Start of Data shown
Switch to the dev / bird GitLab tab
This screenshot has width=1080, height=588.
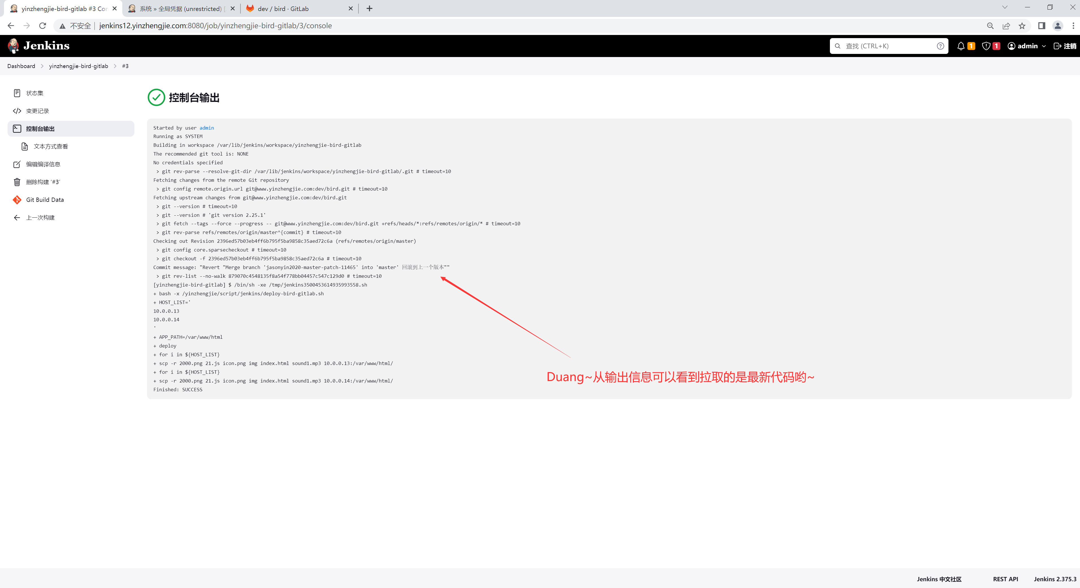(283, 8)
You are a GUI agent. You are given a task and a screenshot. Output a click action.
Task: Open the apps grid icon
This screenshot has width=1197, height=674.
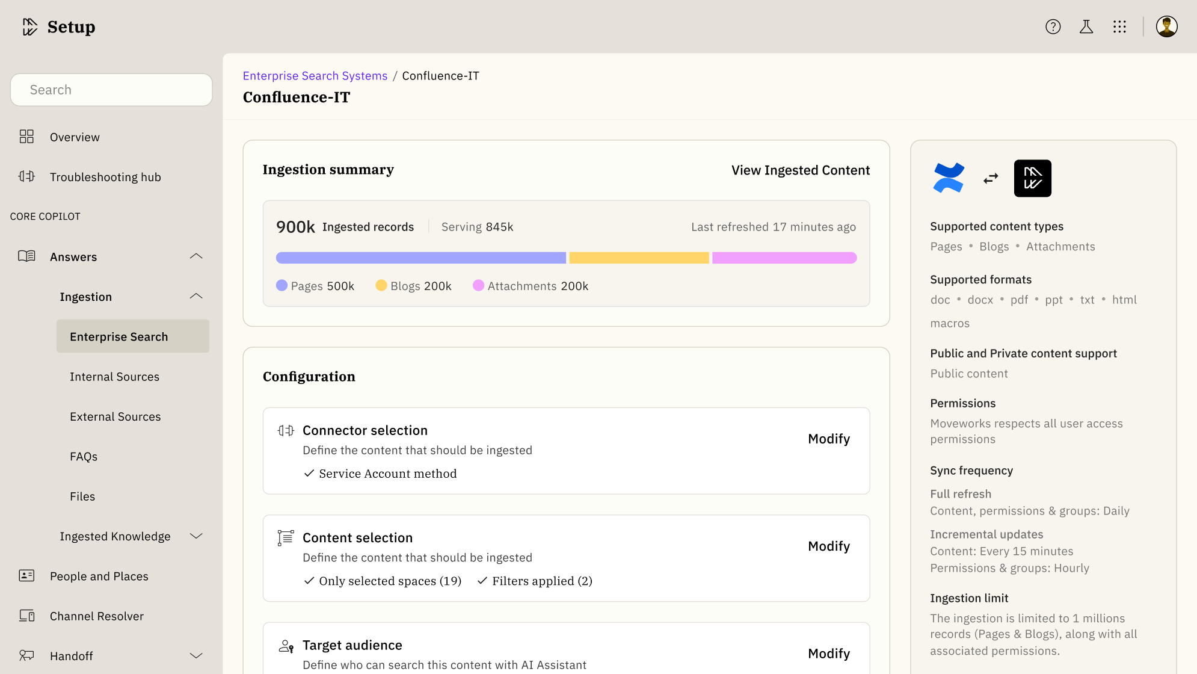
End of Data shown
Exercise aim:
Copy the lines from the line that contains "This screenshot has width=1080, height=588." through the end of the records, exactly and with nothing added; leave the pictures out.

Result:
This screenshot has width=1080, height=588.
(283, 8)
You are a GUI agent. You are given a task and a screenshot. Output a click action.
Task: Open the apps grid icon
This screenshot has width=1197, height=674.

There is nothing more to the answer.